Verilen görev 1: Bakan Kacır'ın konuşmasını aktaran habere göre YETEV Eğitim Teknolojileri Zirvesi hangi kampüste düzenlendi?
Verilen görev 2: Belge alıntısında "İSTANBUL - Sanayi" ifadesiyle başlayıp "bir araya geldi." ifadesiyle biten kısmı hiçbir değişiklik yapmadan yeniden yazın.

Sanayi ve Teknoloji Bakanı Mehmet Fatih Kacır, YETEV Eğitim Teknolojileri Zirvesi'nde konuştu

Sanayi ve Teknoloji Bakanı Mehmet Fatih Kacır, BAYRAKTAR, ANKA, AKINCI, AKSUNGUR ve KIZILELMA gibi Türkiye'nin insansız hava araçlarının her birinin küresel hava araçları alanında kendi sınıfında lider olduğunu belirterek, "Türkiye milli insansız hava araçlarıyla küresel pazarın yüzde 70'ine tek başına hakim." dedi.

Sanayi ve Teknoloji Bakanı Mehmet Fatih Kacır, YETEV Eğitim Teknolojileri Zirvesi'nde konuştu

İSTANBUL - Sanayi ve Teknoloji Bakanı Mehmet Fatih Kacır, BAYRAKTAR, ANKA, AKINCI, AKSUNGUR ve KIZILELMA gibi Türkiye'nin insansız hava araçlarının her birinin küresel hava araçları alanında kendi sınıfında lider olduğunu belirterek, "Türkiye milli insansız hava araçlarıyla küresel pazarın yüzde 70'ine tek başına hakim." dedi.

Kacır, Yeni Türkiye Eğitim Vakfı (YETEV) tarafından Yenidoğu Okulları Çekmeköy Kampüsü'nde "Eğitimi Geleceğe Taşımak: Yapay Zeka ve Dijital Beceriler Işığında Eğitim" temasıyla düzenlenen YETEV Eğitim Teknolojileri Zirvesi'nde (YETZ'24) eğitimci ve öğrencilerle bir araya geldi.

Çıkarılan bilgiler:
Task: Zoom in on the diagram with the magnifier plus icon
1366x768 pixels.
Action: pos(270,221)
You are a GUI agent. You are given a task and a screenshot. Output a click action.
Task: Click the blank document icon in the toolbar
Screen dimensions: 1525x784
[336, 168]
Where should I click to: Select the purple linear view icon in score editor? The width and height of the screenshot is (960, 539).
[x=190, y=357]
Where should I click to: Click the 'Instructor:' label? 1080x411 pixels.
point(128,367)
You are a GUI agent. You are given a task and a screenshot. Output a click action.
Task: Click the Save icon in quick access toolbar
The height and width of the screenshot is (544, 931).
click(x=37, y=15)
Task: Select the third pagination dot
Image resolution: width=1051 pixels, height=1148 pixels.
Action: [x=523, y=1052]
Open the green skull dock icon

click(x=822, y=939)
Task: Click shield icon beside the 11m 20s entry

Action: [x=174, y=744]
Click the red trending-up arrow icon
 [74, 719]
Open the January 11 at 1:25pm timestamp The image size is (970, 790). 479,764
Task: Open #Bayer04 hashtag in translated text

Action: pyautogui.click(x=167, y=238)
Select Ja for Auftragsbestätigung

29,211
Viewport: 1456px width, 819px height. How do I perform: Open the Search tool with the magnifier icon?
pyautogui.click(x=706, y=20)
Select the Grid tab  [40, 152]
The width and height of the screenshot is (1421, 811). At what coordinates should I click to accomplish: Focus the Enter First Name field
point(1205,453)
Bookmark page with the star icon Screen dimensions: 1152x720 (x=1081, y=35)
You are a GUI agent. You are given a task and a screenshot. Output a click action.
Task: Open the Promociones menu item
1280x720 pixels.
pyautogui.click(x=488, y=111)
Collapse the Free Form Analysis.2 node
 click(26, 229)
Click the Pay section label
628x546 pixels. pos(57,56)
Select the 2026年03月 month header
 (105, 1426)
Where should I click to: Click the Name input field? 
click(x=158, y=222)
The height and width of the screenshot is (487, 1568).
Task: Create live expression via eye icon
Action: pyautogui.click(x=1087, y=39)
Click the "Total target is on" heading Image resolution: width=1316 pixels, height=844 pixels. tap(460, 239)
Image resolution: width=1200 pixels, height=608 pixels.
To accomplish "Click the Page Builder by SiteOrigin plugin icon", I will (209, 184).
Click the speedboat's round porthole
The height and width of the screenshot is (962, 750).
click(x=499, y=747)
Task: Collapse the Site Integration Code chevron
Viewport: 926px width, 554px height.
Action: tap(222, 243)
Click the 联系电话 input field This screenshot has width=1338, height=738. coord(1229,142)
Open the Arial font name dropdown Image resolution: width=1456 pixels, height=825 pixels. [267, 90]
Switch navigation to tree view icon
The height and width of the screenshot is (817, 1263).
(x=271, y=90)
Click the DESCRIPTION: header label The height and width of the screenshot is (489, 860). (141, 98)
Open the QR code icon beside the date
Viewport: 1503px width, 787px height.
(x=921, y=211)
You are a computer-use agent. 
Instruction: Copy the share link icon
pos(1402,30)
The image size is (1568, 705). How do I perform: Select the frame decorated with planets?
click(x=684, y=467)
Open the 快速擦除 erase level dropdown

Eksiksiz yanıt 1: Yenidoğu Okulları Çekmeköy Kampüsü'nde düzenlendi.

Eksiksiz yanıt 2:
İSTANBUL - Sanayi ve Teknoloji Bakanı Mehmet Fatih Kacır, BAYRAKTAR, ANKA, AKINCI, AKSUNGUR ve KIZILELMA gibi Türkiye'nin insansız hava araçlarının her birinin küresel hava araçları alanında kendi sınıfında lider olduğunu belirterek, "Türkiye milli insansız hava araçlarıyla küresel pazarın yüzde 70'ine tek başına hakim." dedi.

Kacır, Yeni Türkiye Eğitim Vakfı (YETEV) tarafından Yenidoğu Okulları Çekmeköy Kampüsü'nde "Eğitimi Geleceğe Taşımak: Yapay Zeka ve Dijital Beceriler Işığında Eğitim" temasıyla düzenlenen YETEV Eğitim Teknolojileri Zirvesi'nde (YETZ'24) eğitimci ve öğrencilerle bir araya geldi.